(Records drawn from a dataset)
■ ■ ■ ■
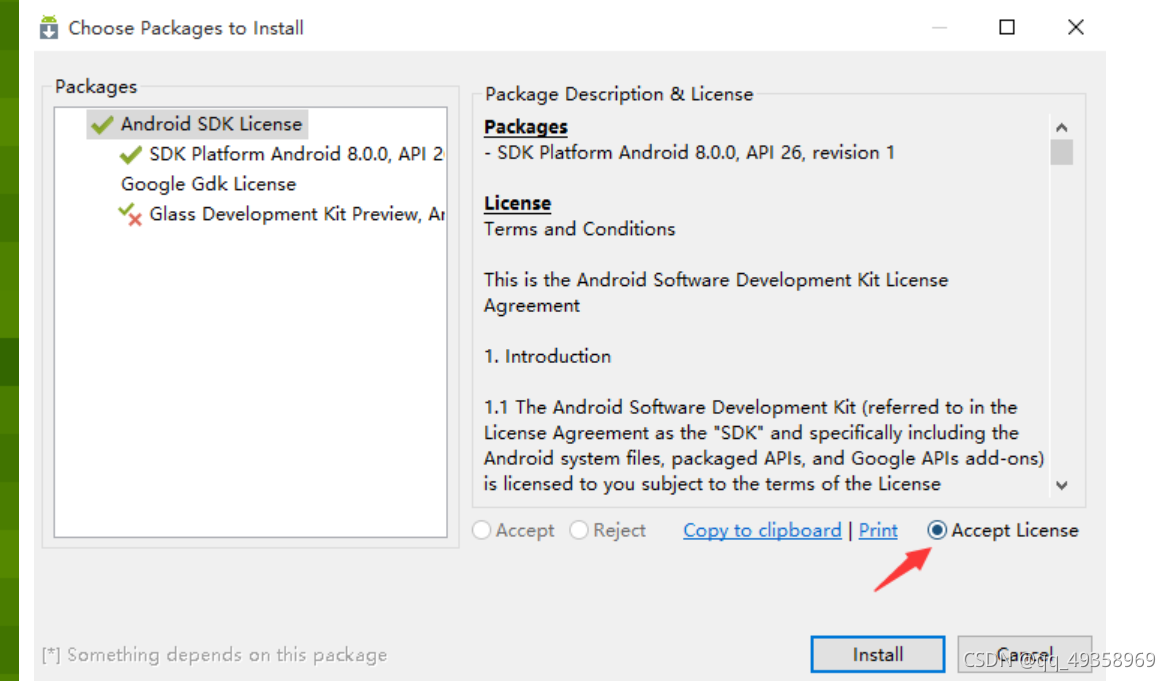Click the Print link

[878, 531]
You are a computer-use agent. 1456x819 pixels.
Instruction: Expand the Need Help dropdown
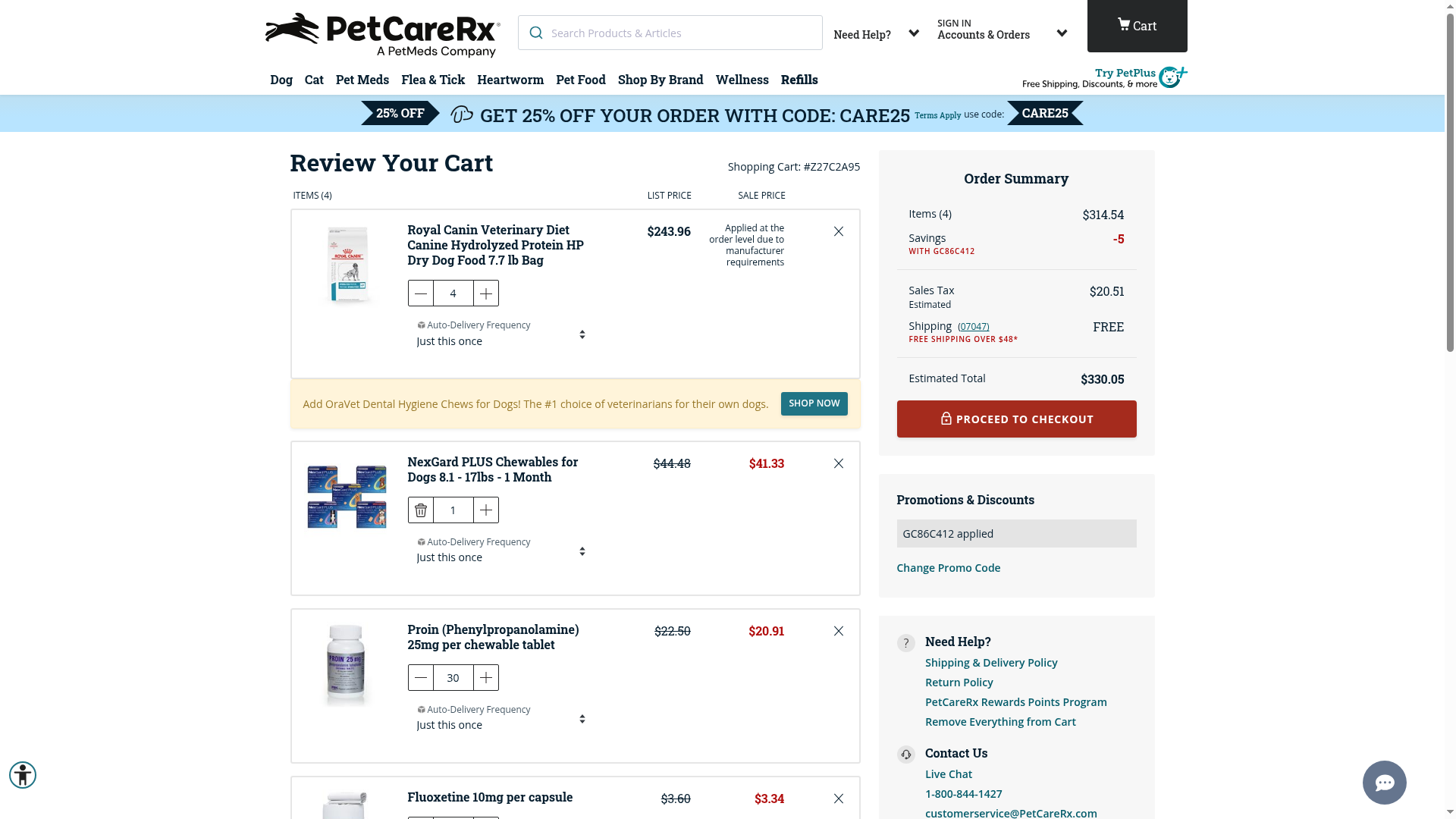click(876, 34)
■ ■ ■ ■
● Task goal
Lines from the one holding "You are a computer-use" to the end of the data, both ends included, are to be given again exactly; no pictures belong in the copy.

● Expected answer
You are a computer-use agent. 1456x819 pixels.
Instruction: Expand the Need Help dropdown
click(876, 34)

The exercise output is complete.